Aside from the elected activists who served officially as directors of the committee, that is to say, the regular trustees of the Talmud Torah, there were several people of the city who offered their assistance in matters relating to the Talmud Torah in various manners, and at any time there was a need for their help. One of the jobs of these supporters was to examine the students in the upper grades during the final weeks of the semester. These examinations, which lasted for several weeks, generally took place during Sabbath afternoons. The examiners were invited at a specific time to examine some of the students from a specific grade on specific material. The students were notified of this in advance so that had time to prepare. The level of preparation, or even the need for any preparation at all, was judged by the level of the material and the degree of strictness of the examiner. It should be noted here that, at times, such an examination was an important event, joyous and encouraging for both the student and the examiner. For among the examiners, who generally consisted of sharp and expert scholars, there were those who were able to enter the student under examination into a give and take discussion on the subject matter, and to continue it to the point where the student gave his own novel ideas that he had thought of previously, or insights that he had just thought of on the spur of the moment, during the examinations. These occurrences, accompanied by encouragement and friendly relations from the examiner, would brighten up and bring joy and satisfaction to the student. Reb Eliezer Bremer of blessed memory, the teacher and head of the rabbinical court; Rabbi Eliezer Sprung of blessed memory; Rabbi Moshe Moritz of blessed memory; Reb Alter Meier of blessed memory; Reb Yitzchok Granik and Reb Simcha Mund – the latter two who live with us today here, may they live long, were among these examiners.

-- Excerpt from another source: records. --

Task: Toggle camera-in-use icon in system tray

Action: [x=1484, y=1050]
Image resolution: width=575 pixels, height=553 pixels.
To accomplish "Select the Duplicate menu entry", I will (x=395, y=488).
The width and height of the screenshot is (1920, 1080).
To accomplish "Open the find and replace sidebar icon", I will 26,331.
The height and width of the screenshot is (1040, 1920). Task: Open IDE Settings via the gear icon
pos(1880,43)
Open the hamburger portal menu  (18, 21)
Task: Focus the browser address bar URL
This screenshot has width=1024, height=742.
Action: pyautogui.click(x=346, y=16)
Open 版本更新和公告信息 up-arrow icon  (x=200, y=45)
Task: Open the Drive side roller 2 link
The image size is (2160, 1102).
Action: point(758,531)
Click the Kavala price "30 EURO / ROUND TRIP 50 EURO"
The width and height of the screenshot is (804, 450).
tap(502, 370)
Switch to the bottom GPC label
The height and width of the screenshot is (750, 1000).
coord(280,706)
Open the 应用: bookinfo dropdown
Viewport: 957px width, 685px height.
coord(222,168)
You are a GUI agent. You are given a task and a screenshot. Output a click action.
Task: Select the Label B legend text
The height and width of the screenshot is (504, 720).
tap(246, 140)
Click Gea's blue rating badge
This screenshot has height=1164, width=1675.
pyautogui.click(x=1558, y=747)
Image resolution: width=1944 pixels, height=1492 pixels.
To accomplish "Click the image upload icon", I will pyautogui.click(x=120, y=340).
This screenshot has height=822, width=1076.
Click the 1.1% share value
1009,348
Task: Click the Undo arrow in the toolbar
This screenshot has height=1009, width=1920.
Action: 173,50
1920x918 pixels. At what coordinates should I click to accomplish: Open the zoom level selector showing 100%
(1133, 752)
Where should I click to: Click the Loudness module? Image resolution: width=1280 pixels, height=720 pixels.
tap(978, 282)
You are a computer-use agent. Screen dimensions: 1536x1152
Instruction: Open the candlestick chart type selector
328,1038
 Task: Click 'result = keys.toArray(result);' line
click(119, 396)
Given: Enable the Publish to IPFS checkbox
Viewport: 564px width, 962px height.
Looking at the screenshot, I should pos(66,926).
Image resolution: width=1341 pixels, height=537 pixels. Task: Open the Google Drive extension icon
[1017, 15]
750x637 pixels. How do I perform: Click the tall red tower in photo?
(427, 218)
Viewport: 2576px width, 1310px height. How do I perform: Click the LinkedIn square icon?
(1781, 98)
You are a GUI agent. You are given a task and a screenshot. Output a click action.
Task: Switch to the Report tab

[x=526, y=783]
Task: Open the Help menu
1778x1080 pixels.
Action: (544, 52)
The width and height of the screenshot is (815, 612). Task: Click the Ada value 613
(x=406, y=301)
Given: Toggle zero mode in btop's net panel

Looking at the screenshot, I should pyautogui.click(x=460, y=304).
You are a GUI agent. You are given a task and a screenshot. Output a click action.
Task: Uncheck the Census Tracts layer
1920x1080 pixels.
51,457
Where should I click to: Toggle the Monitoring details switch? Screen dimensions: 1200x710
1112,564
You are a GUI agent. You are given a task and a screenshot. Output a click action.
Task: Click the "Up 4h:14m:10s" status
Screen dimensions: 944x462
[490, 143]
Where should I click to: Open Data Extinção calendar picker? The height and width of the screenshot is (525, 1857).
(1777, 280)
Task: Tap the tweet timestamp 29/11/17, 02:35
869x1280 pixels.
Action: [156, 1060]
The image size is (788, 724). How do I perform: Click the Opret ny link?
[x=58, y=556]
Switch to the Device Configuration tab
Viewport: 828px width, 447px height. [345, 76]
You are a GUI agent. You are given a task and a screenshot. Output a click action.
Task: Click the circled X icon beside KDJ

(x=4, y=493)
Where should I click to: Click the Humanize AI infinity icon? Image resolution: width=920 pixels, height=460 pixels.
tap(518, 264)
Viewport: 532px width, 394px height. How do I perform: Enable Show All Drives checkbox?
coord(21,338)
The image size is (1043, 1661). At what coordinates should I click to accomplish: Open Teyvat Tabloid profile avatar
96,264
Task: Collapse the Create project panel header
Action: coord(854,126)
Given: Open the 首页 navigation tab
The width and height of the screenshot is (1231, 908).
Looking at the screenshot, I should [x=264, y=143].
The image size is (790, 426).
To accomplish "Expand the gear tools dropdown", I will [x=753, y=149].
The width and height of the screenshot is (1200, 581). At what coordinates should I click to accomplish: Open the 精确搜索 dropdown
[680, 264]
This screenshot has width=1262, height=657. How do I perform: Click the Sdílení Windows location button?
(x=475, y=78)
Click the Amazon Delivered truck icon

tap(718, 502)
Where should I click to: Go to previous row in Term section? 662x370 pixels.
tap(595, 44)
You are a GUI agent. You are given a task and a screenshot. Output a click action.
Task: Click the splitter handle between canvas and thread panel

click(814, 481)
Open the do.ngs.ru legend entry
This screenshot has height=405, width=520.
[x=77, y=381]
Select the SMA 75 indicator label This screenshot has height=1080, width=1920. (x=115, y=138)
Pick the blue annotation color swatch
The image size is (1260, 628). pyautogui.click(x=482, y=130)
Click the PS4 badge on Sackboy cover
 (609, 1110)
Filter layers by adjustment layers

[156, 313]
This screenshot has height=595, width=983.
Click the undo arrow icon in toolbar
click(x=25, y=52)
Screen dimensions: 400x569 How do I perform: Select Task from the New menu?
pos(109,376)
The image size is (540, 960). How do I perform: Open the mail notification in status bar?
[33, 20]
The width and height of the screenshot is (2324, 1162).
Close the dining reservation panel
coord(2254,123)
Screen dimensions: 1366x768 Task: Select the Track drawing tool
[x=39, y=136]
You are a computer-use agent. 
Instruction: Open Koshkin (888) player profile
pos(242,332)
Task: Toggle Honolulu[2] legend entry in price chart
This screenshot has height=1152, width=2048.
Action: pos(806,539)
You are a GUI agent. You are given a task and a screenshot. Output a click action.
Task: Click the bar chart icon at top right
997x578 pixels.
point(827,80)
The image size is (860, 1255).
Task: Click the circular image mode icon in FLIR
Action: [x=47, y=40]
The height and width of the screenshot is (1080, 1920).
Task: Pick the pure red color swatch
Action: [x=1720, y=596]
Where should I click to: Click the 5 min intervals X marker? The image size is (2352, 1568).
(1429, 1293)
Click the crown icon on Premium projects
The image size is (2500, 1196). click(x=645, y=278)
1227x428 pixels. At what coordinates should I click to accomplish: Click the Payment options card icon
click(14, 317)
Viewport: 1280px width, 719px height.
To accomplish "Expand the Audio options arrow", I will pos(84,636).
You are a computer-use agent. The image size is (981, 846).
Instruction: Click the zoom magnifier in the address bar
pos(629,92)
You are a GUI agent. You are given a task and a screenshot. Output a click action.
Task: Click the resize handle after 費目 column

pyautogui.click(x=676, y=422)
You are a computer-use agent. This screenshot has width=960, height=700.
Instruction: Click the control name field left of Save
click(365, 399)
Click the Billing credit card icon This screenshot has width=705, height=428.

I was often fortunate to have been examined by the aforementioned examiners, and I still recall the satisfaction and contentment that I received from these examinations. Indeed, I will never forget the moments of enjoyment and sublimity that I felt on one occasion when I was examined in this manner by Reb Moshe Kanner of blessed memory. He was an expert scholar and enchanting personality, and the feeling and recognition of with whom and before whom I was sitting never left me for even one moment during the examination and the conversation that it entailed.

A recognizable, albeit not large, change in the Talmud Torah, at least in the administrative realm, took place at the time of the visit to our city by Mr. Jonas, a Sanok native who lived in America, and who was a wealthy philanthropist. With the influence of the activists of the city, and as was told then, also with the influence of his brother Mr. Tzvi Jonas, this philanthropist opened up his hand and heart to the various needs of the Jewish population of Sanok, and donated generously to private, individual causes as well as to the Jewish institutions of Sanok, so that they could be maintained and improved.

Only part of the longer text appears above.